Retour à l'accueil





Brina SVIT

Petit éloge de la rupture


Ce n’est certainement pas par hasard que mes anciens amants sont tous restés mes meilleurs amis, écrit Brina Svit dans Petit Éloge de la rupture. Ce constat lui est dicté par sa peur de la rupture, sa peur de l’abandon. Elle sait très bien que ces mots détachés de leur contexte, sont déjà par eux-mêmes terrifiants à écrire... à prononcer.

En amour la rupture peut se présenter sous diverses formes : une porte claque, après une longue dispute, et se ferme sur une grande histoire ; une lettre reçue détaille longuement ce qui pousse l’un à se séparer de cet autre pourtant tant aimé ; pour elle (car elle n’a pas d’autre prénom que celui-ci dans ce récit, nous prévient Brina Svit) cette rupture s’affichera sur l’écran de son mobile par un texto (ah ! la technologie !) "Je sors de ta vie" dit-il. Y-a-t-il plus brutal que de se trouver dans un métro bandé de voyageurs ou parmi les clients d’un grand magasin, ou, comme elle, entouré de monde au vernissage d’un photographe arménien, et de recevoir ces mots auxquels elle ne s’attendait pas ? Le couperet tombe si brutalement qu’il provoque après l’incompréhension, les douleurs coutumières dans le haut de l’estomac, une pression qui ne veut pas lâcher, une crampe, une petite boule...

Mais l’histoire de cette rupture qui jalonne les pages de ce livre est le prétexte pour Brina Svit de revenir sur bien d’autres ruptures : celle avec sa langue maternelle, j’ai mis longtemps – vingt ans – à faire le grand saut et à commencer à écrire en français ; avec son pays (la Slovénie) ; avec sa mère qu’elle fuit en épousant un Français qui l’emportera loin de sa tyrannie. Petite touche d’humour aussi dans les premières pages du récit : la rupture de son disque dur et le dialogue avec l’homme de la maintenance qui lui annonce l’irréversible. Elle se rendra compte ensuite en revenant chez elle (à bicyclette...) que l’arrêt de fonctionnement de son matériel de travail, l’ampute, outre des premières pages de son récit, de petites choses de la vie que l’on ne peut plus restituer, telles que les photographies de ses proches à certains instants de leur existence, instants à jamais perdus (de nos jours, nos vies se sauvegardent, ne l’oubliant jamais plus !).
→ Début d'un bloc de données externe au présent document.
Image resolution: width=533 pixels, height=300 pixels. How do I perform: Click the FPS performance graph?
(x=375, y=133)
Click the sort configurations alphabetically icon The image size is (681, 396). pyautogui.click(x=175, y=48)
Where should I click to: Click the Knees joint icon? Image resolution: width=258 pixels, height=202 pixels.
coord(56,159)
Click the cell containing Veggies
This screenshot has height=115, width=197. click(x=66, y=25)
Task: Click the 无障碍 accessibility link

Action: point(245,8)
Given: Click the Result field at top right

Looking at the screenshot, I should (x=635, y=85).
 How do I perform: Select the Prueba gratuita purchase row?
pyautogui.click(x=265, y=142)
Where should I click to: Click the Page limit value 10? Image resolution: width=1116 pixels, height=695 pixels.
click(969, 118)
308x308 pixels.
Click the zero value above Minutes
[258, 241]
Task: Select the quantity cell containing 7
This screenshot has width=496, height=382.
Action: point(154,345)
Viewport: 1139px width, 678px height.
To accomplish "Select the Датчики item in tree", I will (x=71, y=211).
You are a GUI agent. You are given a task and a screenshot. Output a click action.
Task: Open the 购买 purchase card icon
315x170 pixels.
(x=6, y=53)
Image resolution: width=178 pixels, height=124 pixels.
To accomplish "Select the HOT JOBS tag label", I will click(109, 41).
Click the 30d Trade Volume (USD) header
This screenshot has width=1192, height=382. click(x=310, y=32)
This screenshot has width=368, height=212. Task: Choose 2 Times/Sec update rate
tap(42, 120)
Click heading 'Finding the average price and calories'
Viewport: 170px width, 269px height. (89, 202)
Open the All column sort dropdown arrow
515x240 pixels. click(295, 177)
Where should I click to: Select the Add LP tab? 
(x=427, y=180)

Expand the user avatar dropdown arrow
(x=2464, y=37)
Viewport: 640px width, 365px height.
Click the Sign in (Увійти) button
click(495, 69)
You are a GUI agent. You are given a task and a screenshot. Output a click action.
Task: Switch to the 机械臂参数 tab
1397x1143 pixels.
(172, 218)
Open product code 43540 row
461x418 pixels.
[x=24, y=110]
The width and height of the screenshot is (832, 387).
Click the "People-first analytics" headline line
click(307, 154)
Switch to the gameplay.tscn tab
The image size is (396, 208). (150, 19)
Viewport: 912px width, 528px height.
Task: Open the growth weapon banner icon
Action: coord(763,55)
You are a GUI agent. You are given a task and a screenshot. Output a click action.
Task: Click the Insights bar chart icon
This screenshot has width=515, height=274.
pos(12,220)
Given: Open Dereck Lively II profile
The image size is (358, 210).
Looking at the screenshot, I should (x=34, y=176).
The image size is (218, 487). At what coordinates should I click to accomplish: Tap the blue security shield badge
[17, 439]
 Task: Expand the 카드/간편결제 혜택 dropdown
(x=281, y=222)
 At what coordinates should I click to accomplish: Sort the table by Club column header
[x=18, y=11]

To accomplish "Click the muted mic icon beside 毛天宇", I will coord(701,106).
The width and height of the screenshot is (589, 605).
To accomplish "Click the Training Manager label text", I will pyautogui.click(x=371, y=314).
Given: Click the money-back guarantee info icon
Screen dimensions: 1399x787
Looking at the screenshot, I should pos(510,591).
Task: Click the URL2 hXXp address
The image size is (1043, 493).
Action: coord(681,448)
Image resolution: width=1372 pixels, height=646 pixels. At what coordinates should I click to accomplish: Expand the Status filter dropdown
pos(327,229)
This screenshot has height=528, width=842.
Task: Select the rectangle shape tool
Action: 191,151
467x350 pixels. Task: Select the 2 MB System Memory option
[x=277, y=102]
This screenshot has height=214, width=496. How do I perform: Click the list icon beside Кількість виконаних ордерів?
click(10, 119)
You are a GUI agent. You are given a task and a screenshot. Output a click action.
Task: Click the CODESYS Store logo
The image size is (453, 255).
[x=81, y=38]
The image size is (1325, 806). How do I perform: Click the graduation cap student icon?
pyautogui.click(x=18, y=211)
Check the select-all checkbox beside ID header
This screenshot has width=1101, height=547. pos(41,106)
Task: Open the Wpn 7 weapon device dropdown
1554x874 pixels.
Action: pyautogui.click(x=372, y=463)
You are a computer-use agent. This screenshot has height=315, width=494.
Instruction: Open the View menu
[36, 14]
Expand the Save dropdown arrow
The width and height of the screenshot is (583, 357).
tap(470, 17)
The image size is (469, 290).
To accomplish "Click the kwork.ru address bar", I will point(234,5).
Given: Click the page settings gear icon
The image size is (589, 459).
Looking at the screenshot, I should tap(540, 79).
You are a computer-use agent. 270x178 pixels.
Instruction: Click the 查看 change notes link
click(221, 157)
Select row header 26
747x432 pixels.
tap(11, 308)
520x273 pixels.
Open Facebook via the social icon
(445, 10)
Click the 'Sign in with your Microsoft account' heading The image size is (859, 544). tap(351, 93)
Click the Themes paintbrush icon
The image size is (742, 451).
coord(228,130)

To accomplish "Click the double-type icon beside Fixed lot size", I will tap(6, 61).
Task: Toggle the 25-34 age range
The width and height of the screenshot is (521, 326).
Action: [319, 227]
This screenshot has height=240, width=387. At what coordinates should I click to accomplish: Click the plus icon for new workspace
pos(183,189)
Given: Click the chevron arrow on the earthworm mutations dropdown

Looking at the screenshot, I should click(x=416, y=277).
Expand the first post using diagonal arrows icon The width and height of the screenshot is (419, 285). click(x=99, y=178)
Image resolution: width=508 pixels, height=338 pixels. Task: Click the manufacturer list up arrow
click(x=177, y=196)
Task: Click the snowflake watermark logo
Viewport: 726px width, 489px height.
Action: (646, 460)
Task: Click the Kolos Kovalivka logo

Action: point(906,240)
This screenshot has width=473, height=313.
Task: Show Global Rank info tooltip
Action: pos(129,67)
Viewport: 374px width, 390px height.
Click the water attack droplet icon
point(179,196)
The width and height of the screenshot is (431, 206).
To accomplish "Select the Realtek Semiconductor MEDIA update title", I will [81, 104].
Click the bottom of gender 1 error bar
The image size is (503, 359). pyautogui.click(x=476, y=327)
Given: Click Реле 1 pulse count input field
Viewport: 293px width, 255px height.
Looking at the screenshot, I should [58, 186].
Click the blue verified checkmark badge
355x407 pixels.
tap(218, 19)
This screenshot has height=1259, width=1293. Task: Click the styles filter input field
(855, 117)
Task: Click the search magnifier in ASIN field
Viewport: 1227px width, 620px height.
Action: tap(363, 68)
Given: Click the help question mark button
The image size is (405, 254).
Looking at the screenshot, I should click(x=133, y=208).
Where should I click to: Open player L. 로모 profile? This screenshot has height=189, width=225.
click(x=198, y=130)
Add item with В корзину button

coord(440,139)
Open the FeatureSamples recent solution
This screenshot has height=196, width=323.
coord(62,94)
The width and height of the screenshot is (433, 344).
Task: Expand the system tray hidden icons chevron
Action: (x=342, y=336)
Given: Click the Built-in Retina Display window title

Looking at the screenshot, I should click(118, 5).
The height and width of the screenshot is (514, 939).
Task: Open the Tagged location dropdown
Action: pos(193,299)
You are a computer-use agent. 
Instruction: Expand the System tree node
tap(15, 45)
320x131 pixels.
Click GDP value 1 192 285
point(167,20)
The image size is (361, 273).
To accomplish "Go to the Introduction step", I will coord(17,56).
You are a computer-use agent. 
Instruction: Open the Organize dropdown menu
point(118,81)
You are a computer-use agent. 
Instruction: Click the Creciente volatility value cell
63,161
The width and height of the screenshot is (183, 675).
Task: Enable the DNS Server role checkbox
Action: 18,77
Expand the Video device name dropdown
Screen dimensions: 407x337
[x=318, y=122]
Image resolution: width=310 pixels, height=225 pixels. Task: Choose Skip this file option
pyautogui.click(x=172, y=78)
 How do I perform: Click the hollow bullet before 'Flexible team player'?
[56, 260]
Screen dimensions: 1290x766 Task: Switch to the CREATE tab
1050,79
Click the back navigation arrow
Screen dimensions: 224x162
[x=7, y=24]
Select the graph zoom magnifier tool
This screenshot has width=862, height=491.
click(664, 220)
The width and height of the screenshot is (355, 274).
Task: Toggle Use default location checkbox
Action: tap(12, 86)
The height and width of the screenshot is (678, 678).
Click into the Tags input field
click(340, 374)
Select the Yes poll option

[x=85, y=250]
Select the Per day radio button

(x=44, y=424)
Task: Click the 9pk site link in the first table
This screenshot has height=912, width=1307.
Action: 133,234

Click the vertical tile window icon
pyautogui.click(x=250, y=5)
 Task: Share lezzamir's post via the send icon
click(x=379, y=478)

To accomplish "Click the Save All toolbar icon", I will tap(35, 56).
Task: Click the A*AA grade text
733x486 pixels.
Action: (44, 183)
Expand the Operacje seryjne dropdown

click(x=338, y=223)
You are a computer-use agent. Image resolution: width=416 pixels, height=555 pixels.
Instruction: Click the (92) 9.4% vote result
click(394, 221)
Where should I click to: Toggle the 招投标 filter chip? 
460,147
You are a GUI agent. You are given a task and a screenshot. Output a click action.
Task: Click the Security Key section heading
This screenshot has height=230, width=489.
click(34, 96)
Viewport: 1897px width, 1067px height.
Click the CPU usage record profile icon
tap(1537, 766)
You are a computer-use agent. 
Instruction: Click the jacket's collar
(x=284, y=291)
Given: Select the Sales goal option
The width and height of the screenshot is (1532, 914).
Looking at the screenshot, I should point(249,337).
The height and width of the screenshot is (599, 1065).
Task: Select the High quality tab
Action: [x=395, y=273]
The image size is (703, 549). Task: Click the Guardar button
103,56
On pourrait s’interroger sur le bien-fondé d’écrire sérieusement l’éloge d’une chose aussi douloureuse que cela ? C’est oublier que la rupture... les ruptures (amoureuses ou autres) portent en leur sein les forces du renouveau ; nous devenons autrement dit : disponible, libre... Tel que l’arcane de la mort déchiffré par une cartomancienne nous prédit un changement, un tournant, une renaissance.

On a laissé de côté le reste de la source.